| name | ssh-config-manager |
| description | SSH config manager for the Marshian Galaxy multi-host setup. Use when adding/editing Host blocks, configuring ProxyJump chains, managing identities, or debugging SSH connectivity to cluster nodes, VMs, and git.marsh.gg. |
SSH Config Manager
Overview
This skill manages ~/.ssh/config for a multi-host home lab environment (the Marshian Galaxy). The current config is minimal (one block for git.marsh.gg), but the infrastructure includes many SSH targets that benefit from organized Host entries: Kubernetes nodes, VMs (srv2, wireguard, pihole), and external hosts accessed over WireGuard.
Current Config Location
~/.ssh/config — single file, not currently tracked in dotfiles. Consider adding to dotfiles/ and symlinking via install.nu if it doesn't contain machine-specific secrets.
Known Hosts
| Host alias | Hostname / reach | Notes |
|---|
git.marsh.gg | git.marsh.gg port 2222 | Gitea instance, user git |
k8s0–k8s4 | Internal IPs or hostnames | Alpine Linux, Kubernetes nodes |
srv2 | Internal VM | NFS / Minecraft, Alpine Linux |
wireguard | Internal VM | VPN gateway, Alpine Linux |
pihole | Internal VM | DNS / ad-blocker, Debian |
Core Capabilities
1. Host Block Structure
Host <alias>
HostName <ip-or-fqdn>
User <username>
Port <port> # only if non-22
IdentityFile ~/.ssh/<key>
IdentitiesOnly yes # prevents key leakage to unexpected hosts
Use Host with a short alias that matches what you type at the terminal. The full hostname goes in HostName.
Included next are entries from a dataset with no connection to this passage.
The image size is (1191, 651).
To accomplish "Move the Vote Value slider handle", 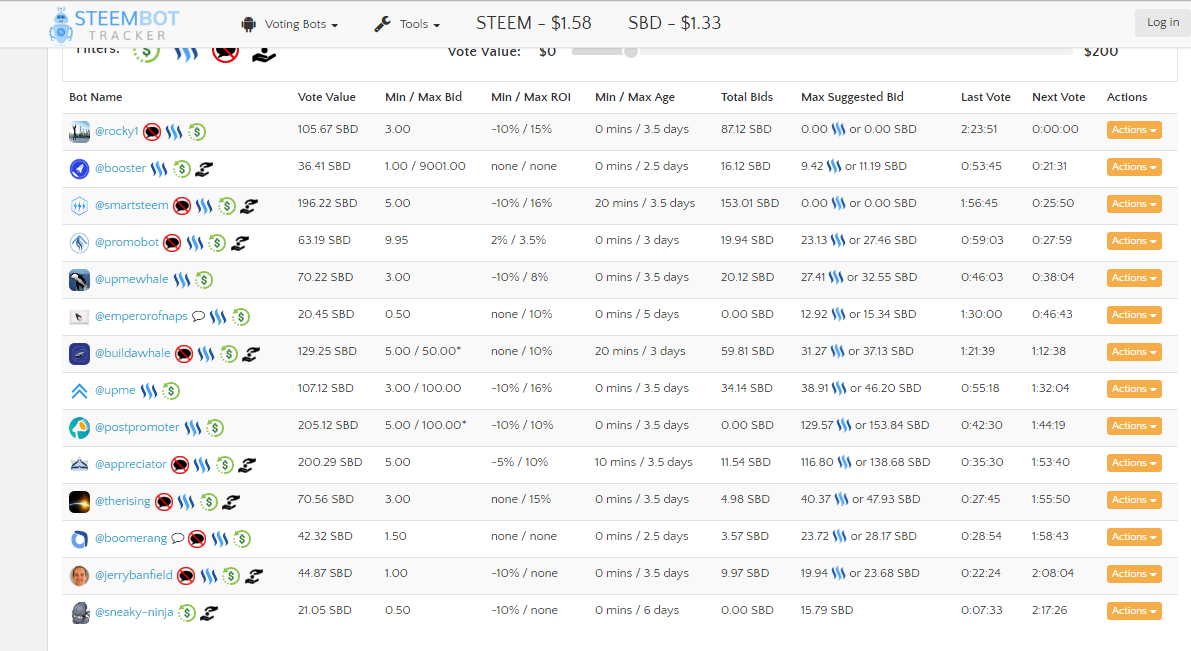I will [630, 52].
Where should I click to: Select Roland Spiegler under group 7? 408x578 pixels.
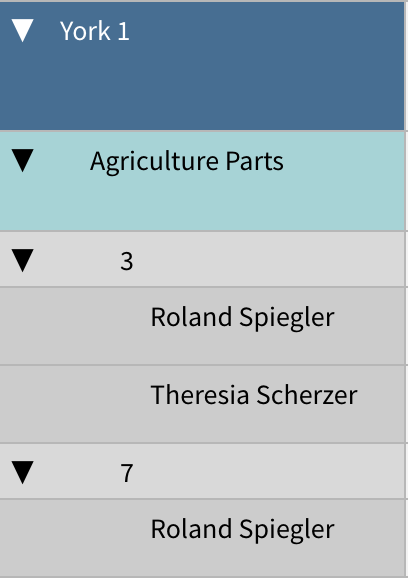tap(243, 529)
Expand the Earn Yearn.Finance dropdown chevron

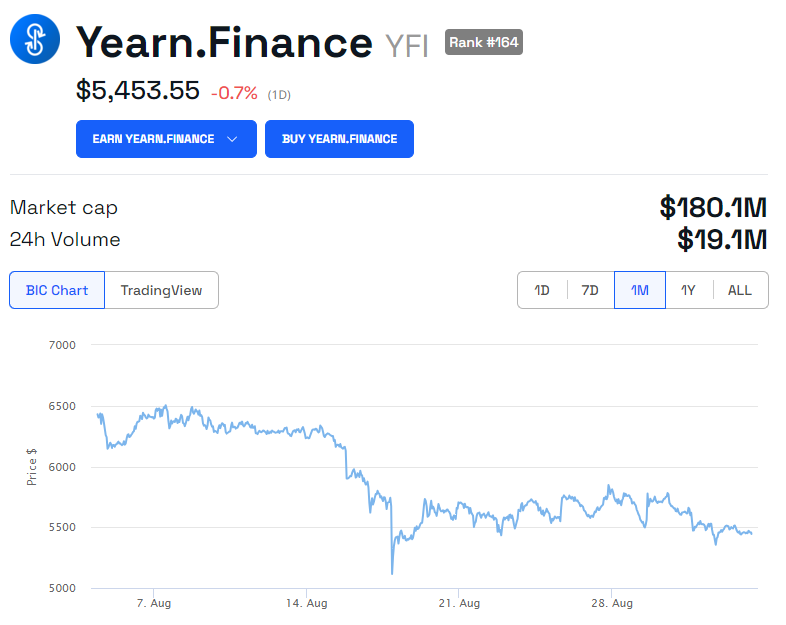pos(232,139)
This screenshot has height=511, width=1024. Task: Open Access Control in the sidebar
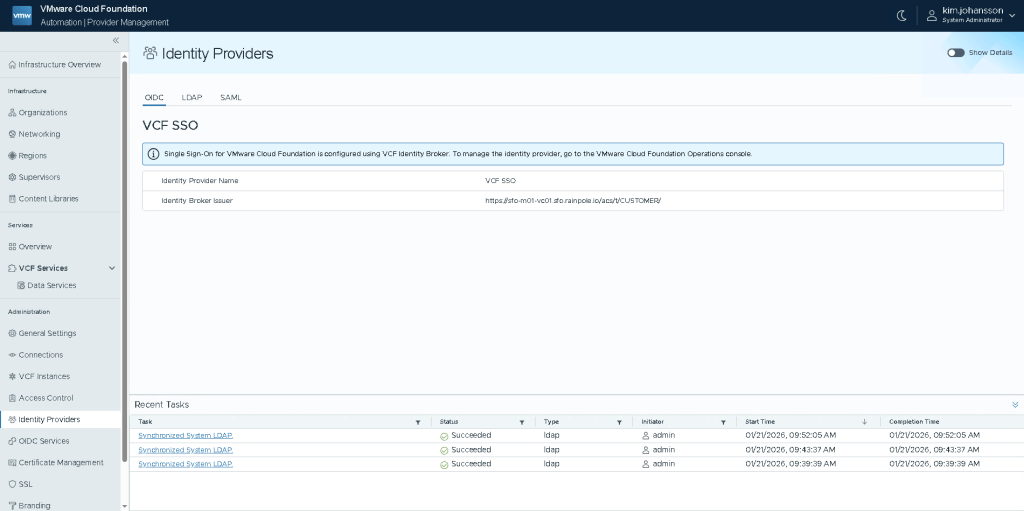[46, 398]
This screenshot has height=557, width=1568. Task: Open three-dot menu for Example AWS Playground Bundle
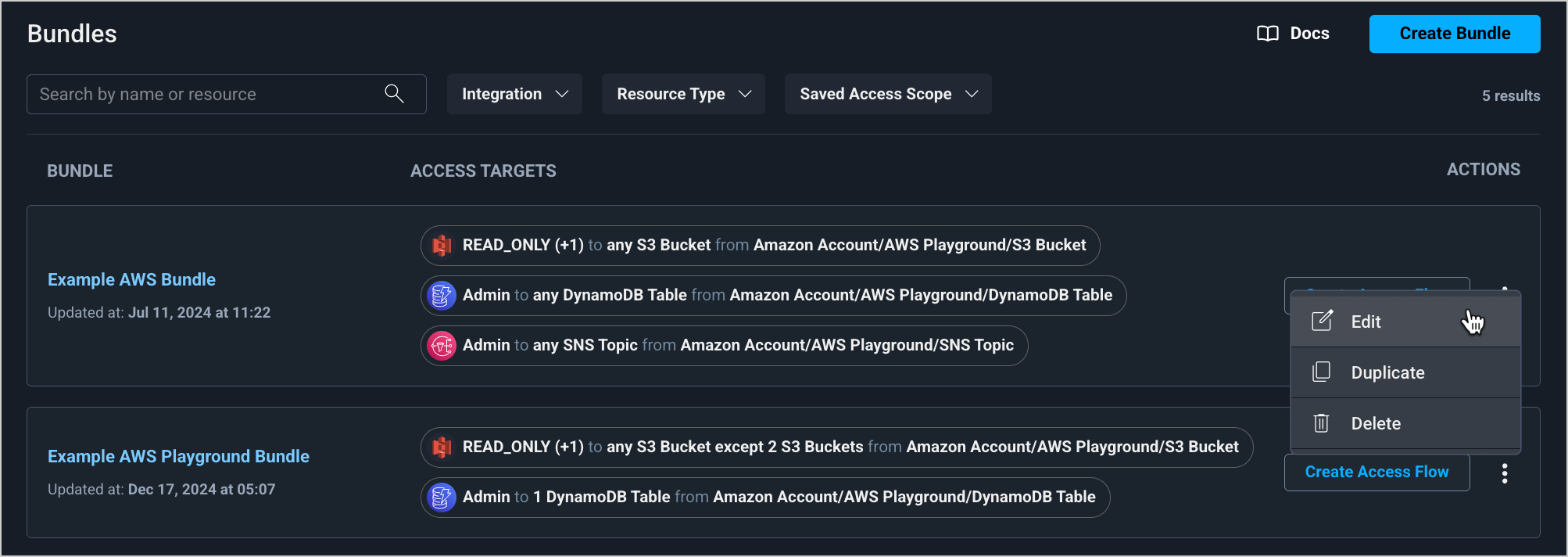(1504, 473)
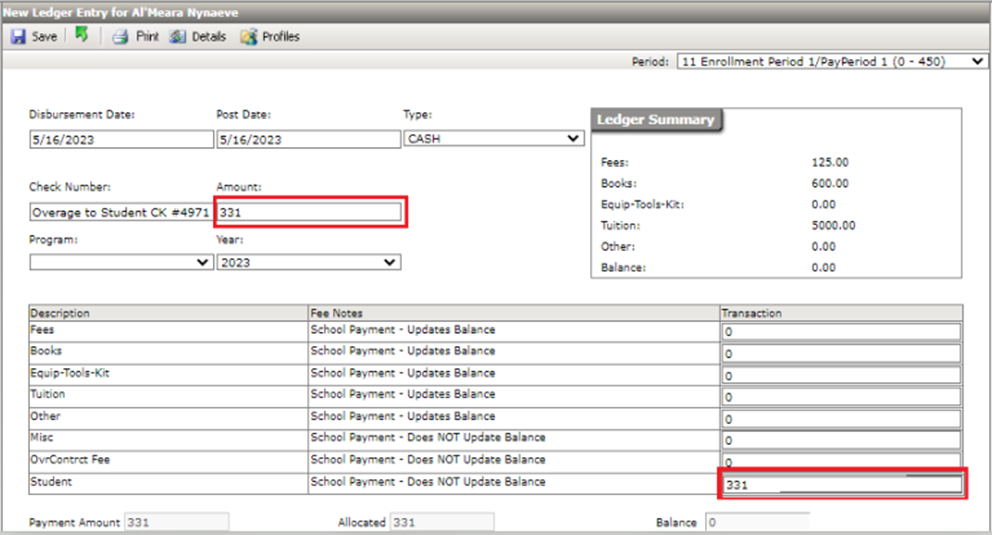Expand the Period dropdown
The height and width of the screenshot is (535, 992).
(832, 62)
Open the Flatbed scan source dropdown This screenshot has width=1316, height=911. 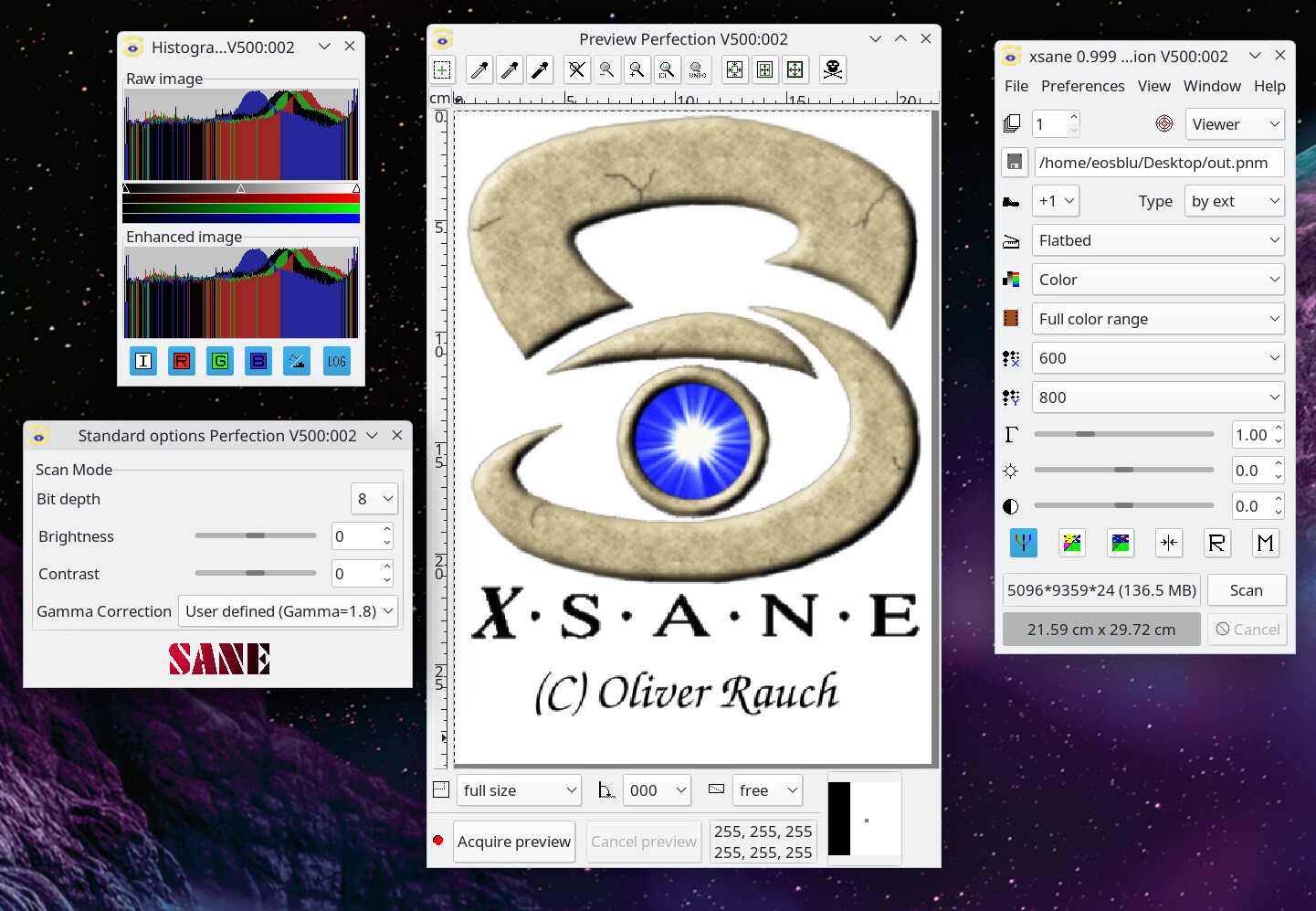click(1158, 240)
2. ProxyJump / Bastion Chains
For hosts reachable only through another host (e.g., internal cluster nodes accessible only over WireGuard):
Host k8s*
User <alpine-user>
ProxyJump wireguard # routes SSH through the wireguard VM
Or inline: ssh -J wireguard k8s0
3. Identity Management
- Keep separate keys per purpose: one for cluster nodes, one for git, one for external hosts.
- Use
IdentitiesOnly yes on blocks with an explicit IdentityFile to prevent ssh-agent from trying unrelated keys (reduces auth failures on servers with MaxAuthTries).
- For hosts using
doas (Alpine): ensure the remote user is in the wheel group; no SSH-specific config needed.
4. WireGuard-Dependent Hosts
Hosts inside the VPN subnet are only reachable when WireGuard is active. A good pattern:
Host k8s0
HostName 10.x.y.z # VPN-assigned IP
User alpine-user
IdentityFile ~/.ssh/galaxy_ed25519
IdentitiesOnly yes
If WireGuard is down, SSH to these hosts will time out — that's expected behavior, not a config bug.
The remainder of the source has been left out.